*TO BE DONE*.
Reproduce the data below line for line, without changing a single character.

*AVAILABLE DATA*.
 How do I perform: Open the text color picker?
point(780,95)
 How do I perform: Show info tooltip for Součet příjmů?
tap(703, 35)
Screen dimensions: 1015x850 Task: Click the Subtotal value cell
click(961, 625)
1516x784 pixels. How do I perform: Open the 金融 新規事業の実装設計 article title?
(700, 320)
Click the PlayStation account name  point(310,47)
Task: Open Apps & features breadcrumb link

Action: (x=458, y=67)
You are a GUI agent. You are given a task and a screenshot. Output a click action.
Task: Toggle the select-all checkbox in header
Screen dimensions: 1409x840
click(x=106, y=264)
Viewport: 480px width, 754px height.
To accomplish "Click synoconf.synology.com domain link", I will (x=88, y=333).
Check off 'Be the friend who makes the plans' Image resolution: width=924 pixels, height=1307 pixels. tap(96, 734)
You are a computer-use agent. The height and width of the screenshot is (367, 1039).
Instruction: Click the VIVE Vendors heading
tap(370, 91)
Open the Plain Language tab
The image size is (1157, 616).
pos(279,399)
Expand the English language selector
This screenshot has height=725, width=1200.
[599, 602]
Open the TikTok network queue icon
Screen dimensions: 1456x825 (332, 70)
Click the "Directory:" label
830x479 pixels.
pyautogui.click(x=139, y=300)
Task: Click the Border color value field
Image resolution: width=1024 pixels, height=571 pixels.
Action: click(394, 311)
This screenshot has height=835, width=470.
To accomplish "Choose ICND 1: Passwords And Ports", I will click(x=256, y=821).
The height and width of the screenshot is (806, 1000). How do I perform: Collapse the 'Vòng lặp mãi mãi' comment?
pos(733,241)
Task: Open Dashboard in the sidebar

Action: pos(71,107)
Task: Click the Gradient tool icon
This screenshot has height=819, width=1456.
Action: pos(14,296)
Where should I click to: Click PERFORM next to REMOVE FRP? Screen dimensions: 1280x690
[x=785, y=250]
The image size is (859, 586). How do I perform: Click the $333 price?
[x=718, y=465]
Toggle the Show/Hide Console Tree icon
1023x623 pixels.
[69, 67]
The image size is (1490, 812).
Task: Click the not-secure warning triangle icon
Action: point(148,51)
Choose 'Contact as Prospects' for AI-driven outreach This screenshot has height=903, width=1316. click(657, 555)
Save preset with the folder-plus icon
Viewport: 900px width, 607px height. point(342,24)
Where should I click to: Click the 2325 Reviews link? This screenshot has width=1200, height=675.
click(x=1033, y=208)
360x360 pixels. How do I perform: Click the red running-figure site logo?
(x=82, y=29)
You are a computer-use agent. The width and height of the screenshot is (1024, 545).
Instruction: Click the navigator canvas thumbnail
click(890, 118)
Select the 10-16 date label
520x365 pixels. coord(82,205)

*REPLY TO THE TASK*.
 How do I perform: Open the text color picker?
point(780,95)
 How do I perform: Show info tooltip for Součet příjmů?
tap(703, 35)
Screen dimensions: 1015x850 Task: Click the Subtotal value cell
click(961, 625)
1516x784 pixels. How do I perform: Open the 金融 新規事業の実装設計 article title?
(700, 320)
Click the PlayStation account name  point(310,47)
Task: Open Apps & features breadcrumb link

Action: (x=458, y=67)
You are a GUI agent. You are given a task and a screenshot. Output a click action.
Task: Toggle the select-all checkbox in header
Screen dimensions: 1409x840
click(x=106, y=264)
Viewport: 480px width, 754px height.
To accomplish "Click synoconf.synology.com domain link", I will (x=88, y=333).
Check off 'Be the friend who makes the plans' Image resolution: width=924 pixels, height=1307 pixels. tap(96, 734)
You are a computer-use agent. The height and width of the screenshot is (367, 1039).
Instruction: Click the VIVE Vendors heading
tap(370, 91)
Open the Plain Language tab
The image size is (1157, 616).
pos(279,399)
Expand the English language selector
This screenshot has height=725, width=1200.
[599, 602]
Open the TikTok network queue icon
Screen dimensions: 1456x825 (332, 70)
Click the "Directory:" label
830x479 pixels.
pyautogui.click(x=139, y=300)
Task: Click the Border color value field
Image resolution: width=1024 pixels, height=571 pixels.
Action: click(394, 311)
This screenshot has height=835, width=470.
To accomplish "Choose ICND 1: Passwords And Ports", I will click(x=256, y=821).
The height and width of the screenshot is (806, 1000). How do I perform: Collapse the 'Vòng lặp mãi mãi' comment?
pos(733,241)
Task: Open Dashboard in the sidebar

Action: pos(71,107)
Task: Click the Gradient tool icon
This screenshot has height=819, width=1456.
Action: pos(14,296)
Where should I click to: Click PERFORM next to REMOVE FRP? Screen dimensions: 1280x690
[x=785, y=250]
The image size is (859, 586). How do I perform: Click the $333 price?
[x=718, y=465]
Toggle the Show/Hide Console Tree icon
1023x623 pixels.
[69, 67]
The image size is (1490, 812).
Task: Click the not-secure warning triangle icon
Action: point(148,51)
Choose 'Contact as Prospects' for AI-driven outreach This screenshot has height=903, width=1316. click(657, 555)
Save preset with the folder-plus icon
Viewport: 900px width, 607px height. point(342,24)
Where should I click to: Click the 2325 Reviews link? This screenshot has width=1200, height=675.
click(x=1033, y=208)
360x360 pixels. How do I perform: Click the red running-figure site logo?
(x=82, y=29)
You are a computer-use agent. The width and height of the screenshot is (1024, 545).
Instruction: Click the navigator canvas thumbnail
click(890, 118)
Select the 10-16 date label
520x365 pixels. coord(82,205)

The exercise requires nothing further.